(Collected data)
|---|

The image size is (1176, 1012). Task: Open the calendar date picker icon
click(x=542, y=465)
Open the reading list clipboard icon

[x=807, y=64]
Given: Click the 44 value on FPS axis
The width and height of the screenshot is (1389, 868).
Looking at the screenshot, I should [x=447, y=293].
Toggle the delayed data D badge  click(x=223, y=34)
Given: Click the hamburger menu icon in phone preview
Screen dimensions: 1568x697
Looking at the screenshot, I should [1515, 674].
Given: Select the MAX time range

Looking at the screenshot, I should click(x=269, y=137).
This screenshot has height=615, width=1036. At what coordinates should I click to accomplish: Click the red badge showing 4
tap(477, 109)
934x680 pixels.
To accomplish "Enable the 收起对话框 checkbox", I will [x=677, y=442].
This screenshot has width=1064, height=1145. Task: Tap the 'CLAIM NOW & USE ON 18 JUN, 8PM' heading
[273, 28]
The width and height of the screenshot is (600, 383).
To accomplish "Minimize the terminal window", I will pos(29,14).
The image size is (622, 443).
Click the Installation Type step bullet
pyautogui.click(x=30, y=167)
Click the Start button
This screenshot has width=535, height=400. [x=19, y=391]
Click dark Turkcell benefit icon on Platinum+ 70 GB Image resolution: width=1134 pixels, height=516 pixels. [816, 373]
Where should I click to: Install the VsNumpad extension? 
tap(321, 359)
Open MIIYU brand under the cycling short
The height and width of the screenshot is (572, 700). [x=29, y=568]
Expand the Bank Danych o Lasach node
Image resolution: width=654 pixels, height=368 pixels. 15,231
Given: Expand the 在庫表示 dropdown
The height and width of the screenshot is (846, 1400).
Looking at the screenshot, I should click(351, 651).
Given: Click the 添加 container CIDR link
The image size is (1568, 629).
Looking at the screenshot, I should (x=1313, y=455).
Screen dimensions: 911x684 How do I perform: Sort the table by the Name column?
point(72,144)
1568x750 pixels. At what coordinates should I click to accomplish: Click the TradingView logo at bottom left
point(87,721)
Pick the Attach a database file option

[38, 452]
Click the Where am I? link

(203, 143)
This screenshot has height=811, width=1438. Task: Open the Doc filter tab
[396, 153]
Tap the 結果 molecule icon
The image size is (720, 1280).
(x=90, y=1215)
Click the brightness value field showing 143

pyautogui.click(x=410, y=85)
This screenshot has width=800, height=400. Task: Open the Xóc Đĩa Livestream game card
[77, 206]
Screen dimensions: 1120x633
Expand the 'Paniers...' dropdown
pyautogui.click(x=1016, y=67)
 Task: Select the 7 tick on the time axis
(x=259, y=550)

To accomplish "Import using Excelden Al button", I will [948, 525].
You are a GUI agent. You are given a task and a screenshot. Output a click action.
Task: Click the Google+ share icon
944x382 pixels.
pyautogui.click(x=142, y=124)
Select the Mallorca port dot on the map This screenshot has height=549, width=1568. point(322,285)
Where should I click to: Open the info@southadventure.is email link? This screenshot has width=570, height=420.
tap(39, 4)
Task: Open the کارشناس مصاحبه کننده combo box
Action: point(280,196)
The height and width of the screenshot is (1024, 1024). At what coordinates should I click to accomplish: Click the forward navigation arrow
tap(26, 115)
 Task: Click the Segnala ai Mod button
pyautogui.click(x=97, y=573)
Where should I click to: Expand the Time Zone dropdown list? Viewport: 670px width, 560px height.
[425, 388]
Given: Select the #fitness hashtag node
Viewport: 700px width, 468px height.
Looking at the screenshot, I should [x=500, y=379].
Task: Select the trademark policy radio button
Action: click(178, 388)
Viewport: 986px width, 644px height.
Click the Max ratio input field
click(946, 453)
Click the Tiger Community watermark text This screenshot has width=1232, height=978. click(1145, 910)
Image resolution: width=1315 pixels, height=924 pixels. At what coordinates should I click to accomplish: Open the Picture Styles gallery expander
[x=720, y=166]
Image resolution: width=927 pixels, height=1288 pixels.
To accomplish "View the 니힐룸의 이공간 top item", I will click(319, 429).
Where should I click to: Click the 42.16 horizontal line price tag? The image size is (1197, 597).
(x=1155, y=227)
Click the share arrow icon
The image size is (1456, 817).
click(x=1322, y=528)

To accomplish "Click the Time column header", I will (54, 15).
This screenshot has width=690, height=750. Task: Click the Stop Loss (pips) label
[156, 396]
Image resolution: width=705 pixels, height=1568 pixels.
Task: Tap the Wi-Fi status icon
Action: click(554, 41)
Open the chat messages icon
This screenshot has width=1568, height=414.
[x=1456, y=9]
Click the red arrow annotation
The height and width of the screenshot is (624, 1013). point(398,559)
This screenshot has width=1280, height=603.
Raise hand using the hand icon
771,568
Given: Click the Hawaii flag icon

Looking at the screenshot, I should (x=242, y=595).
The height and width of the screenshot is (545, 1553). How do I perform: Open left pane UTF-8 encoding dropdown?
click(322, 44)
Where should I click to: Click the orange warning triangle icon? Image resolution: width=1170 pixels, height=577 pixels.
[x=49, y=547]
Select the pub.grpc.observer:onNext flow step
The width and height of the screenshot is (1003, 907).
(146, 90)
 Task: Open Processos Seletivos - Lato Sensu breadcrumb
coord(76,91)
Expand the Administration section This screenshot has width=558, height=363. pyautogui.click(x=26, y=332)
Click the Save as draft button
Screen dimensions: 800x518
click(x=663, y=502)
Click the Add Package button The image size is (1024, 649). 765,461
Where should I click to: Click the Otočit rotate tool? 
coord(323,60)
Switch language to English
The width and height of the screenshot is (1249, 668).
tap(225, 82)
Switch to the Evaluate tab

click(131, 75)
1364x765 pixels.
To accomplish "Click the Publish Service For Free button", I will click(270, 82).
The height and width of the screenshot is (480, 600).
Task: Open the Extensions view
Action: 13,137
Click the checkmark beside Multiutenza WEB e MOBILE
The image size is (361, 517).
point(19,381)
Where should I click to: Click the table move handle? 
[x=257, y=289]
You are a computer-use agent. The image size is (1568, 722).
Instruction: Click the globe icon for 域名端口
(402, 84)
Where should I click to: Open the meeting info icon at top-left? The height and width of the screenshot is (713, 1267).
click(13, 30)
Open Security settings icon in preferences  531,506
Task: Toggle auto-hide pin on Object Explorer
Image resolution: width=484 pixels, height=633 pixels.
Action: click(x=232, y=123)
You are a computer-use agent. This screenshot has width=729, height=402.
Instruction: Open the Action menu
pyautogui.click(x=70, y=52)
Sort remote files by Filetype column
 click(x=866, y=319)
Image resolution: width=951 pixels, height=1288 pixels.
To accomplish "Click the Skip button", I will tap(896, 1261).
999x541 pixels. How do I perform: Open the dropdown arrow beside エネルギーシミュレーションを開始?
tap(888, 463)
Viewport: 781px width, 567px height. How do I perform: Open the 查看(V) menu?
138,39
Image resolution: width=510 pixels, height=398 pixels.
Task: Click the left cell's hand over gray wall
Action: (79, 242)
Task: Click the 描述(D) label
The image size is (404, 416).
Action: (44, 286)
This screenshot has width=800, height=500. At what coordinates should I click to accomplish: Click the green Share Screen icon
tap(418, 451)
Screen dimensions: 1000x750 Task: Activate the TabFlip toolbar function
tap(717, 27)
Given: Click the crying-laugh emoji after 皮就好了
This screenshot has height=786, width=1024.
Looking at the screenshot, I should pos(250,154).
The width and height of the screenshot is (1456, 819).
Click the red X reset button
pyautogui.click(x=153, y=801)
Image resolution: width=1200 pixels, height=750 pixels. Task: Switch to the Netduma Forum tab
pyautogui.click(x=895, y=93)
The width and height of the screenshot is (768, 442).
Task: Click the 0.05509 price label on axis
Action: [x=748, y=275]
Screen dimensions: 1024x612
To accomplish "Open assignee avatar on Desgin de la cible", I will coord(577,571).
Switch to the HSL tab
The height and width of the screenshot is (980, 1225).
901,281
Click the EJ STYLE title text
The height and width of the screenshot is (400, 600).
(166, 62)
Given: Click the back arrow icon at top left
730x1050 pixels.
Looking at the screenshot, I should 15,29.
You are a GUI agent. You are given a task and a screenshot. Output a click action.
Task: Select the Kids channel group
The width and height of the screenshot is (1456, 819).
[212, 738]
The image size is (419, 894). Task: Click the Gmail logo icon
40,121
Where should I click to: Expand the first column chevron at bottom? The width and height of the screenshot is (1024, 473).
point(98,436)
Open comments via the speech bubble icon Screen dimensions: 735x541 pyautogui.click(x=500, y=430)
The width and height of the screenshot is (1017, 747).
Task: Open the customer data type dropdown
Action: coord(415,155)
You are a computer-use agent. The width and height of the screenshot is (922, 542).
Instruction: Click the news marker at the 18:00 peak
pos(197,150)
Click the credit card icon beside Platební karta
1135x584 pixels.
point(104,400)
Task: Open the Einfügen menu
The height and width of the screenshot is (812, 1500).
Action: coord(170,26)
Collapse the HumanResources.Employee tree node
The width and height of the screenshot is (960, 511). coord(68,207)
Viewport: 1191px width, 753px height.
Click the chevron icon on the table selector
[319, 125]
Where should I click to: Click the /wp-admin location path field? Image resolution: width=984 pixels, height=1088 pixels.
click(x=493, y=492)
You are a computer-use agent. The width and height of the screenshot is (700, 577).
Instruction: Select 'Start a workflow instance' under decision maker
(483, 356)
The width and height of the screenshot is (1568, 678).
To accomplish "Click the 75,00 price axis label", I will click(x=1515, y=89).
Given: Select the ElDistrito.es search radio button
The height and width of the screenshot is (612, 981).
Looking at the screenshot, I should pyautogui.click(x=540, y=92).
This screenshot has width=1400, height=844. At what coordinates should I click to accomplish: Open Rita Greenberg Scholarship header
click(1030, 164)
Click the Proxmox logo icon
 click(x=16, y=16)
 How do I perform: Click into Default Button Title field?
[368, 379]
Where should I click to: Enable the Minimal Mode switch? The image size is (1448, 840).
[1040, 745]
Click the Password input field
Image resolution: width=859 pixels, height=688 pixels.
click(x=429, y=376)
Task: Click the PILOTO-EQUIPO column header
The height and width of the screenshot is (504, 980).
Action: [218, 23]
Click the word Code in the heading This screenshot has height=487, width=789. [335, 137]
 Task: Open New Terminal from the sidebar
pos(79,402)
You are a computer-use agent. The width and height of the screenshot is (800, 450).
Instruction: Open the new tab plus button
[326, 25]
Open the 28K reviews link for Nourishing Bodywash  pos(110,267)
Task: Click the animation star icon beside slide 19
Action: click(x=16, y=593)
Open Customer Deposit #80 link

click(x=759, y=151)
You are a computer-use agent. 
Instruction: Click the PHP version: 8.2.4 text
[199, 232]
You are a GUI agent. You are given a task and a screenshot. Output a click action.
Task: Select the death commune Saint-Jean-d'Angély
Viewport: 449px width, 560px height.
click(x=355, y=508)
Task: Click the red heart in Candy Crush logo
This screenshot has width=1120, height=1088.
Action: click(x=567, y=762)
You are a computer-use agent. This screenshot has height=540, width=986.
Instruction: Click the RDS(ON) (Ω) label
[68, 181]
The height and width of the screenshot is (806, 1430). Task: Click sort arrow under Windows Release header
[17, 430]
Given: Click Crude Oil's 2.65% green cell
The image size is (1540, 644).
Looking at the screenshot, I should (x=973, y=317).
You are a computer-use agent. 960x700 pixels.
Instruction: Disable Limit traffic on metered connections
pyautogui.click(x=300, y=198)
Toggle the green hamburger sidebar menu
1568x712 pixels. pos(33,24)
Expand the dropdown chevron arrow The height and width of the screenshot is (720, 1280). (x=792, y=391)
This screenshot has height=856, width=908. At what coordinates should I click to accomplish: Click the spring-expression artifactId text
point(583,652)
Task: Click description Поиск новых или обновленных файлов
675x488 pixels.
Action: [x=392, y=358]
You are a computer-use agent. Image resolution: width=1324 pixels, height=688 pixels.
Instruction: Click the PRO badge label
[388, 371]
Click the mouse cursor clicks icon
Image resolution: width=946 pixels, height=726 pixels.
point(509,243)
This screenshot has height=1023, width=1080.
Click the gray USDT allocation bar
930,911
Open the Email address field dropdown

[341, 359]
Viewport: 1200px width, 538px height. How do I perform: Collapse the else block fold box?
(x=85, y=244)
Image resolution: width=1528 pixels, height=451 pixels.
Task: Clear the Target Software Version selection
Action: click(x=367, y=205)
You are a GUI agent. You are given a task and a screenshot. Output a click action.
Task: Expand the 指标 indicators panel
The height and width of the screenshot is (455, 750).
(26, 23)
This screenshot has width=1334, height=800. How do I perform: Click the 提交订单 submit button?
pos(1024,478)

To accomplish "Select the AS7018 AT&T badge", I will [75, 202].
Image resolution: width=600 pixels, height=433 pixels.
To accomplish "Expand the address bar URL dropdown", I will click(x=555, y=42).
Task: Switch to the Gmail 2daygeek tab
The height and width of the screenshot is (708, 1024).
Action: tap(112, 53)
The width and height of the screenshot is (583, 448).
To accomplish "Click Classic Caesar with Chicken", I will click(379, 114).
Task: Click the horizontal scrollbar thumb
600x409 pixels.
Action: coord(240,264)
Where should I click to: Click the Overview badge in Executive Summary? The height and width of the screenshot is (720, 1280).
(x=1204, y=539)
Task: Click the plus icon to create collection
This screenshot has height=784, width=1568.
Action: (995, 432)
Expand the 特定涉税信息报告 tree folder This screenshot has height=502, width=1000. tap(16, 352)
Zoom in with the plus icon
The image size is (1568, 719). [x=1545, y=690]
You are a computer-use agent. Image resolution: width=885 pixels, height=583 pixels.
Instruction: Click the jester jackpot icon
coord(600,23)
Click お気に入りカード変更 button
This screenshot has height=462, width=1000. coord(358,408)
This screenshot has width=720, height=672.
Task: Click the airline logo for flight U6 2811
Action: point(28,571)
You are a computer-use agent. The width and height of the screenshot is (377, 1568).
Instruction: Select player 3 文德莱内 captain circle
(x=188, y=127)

|---|

Prompt: Your answer should be the exact lines above from the one with "This screenshot has width=800, height=500." through the one with "Click the EJ STYLE title text", both included, and nothing besides.

Solution to the problem:
This screenshot has width=800, height=500. At what coordinates should I click to accomplish: Click the green Share Screen icon
tap(418, 451)
Screen dimensions: 1000x750 Task: Activate the TabFlip toolbar function
tap(717, 27)
Given: Click the crying-laugh emoji after 皮就好了
This screenshot has height=786, width=1024.
Looking at the screenshot, I should pos(250,154).
The width and height of the screenshot is (1456, 819).
Click the red X reset button
pyautogui.click(x=153, y=801)
Image resolution: width=1200 pixels, height=750 pixels. Task: Switch to the Netduma Forum tab
pyautogui.click(x=895, y=93)
The width and height of the screenshot is (768, 442).
Task: Click the 0.05509 price label on axis
Action: [x=748, y=275]
Screen dimensions: 1024x612
To accomplish "Open assignee avatar on Desgin de la cible", I will coord(577,571).
Switch to the HSL tab
The height and width of the screenshot is (980, 1225).
901,281
Click the EJ STYLE title text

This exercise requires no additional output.